**WHAT NEEDS TO BE DONE**
Reproduce the records below word for word, starting with the first line and continuing through the line that contains "center [708, 122].".

**THE INPUT**

====================

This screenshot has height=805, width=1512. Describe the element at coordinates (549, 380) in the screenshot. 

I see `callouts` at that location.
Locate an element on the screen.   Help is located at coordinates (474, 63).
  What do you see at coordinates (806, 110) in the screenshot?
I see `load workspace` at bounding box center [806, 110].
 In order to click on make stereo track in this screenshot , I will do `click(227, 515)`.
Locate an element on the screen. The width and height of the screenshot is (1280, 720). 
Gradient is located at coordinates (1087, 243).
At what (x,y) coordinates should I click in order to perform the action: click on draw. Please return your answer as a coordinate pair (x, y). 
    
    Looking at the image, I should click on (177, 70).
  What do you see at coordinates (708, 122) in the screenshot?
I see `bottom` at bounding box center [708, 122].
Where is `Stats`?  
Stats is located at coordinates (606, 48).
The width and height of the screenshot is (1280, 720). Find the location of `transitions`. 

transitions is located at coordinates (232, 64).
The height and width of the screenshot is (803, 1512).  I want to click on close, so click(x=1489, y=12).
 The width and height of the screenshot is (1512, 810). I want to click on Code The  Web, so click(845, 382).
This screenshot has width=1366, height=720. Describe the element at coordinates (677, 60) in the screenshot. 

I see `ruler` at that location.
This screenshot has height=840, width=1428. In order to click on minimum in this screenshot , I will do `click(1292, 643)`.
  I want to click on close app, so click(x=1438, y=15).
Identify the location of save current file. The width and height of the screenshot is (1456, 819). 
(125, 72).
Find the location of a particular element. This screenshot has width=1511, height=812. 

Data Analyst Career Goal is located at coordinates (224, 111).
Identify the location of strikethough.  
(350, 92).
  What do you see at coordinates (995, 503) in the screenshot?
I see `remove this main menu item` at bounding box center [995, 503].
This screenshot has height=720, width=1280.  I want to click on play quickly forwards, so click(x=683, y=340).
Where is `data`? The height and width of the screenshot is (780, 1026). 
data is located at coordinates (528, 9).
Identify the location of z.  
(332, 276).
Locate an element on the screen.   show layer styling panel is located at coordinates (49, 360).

====================

**ANSWER TO THIS TASK**
This screenshot has height=805, width=1512. Describe the element at coordinates (549, 380) in the screenshot. 

I see `callouts` at that location.
Locate an element on the screen.   Help is located at coordinates (474, 63).
  What do you see at coordinates (806, 110) in the screenshot?
I see `load workspace` at bounding box center [806, 110].
 In order to click on make stereo track in this screenshot , I will do `click(227, 515)`.
Locate an element on the screen. The width and height of the screenshot is (1280, 720). 
Gradient is located at coordinates (1087, 243).
At what (x,y) coordinates should I click in order to perform the action: click on draw. Please return your answer as a coordinate pair (x, y). 
    
    Looking at the image, I should click on (177, 70).
  What do you see at coordinates (708, 122) in the screenshot?
I see `bottom` at bounding box center [708, 122].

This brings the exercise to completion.